→ Problem requirements:
Give back only the lines in the records below from the one with "You are a GUI" to the one with "The image size is (978, 550).", both inclusive, word for word.

→ Provided data:
********
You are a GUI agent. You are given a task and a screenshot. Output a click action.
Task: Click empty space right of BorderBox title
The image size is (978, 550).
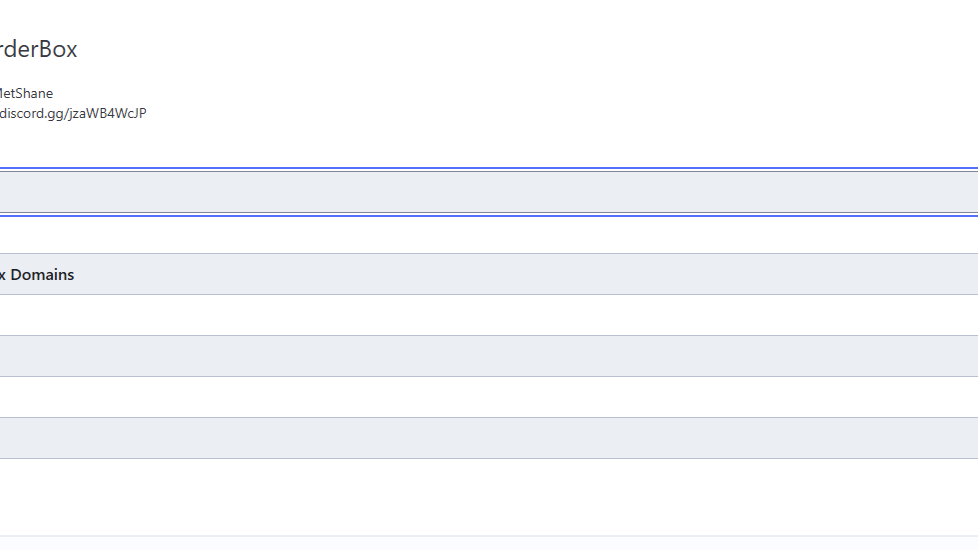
********
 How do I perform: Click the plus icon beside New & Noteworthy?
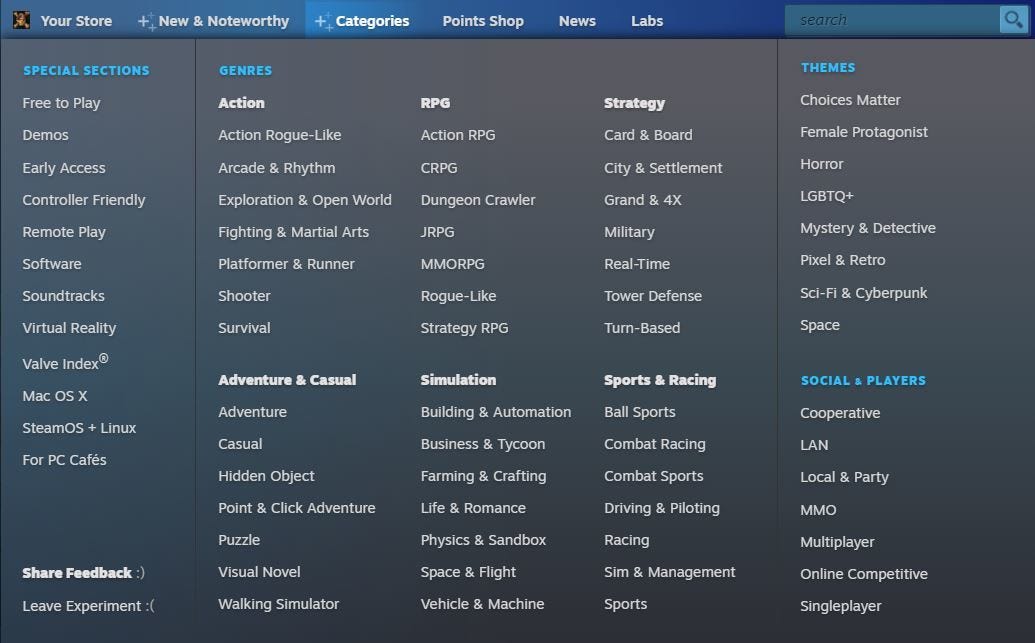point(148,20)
********
→ Response:
You are a GUI agent. You are given a task and a screenshot. Output a click action.
Task: Click empty space right of BorderBox title
The image size is (978, 550).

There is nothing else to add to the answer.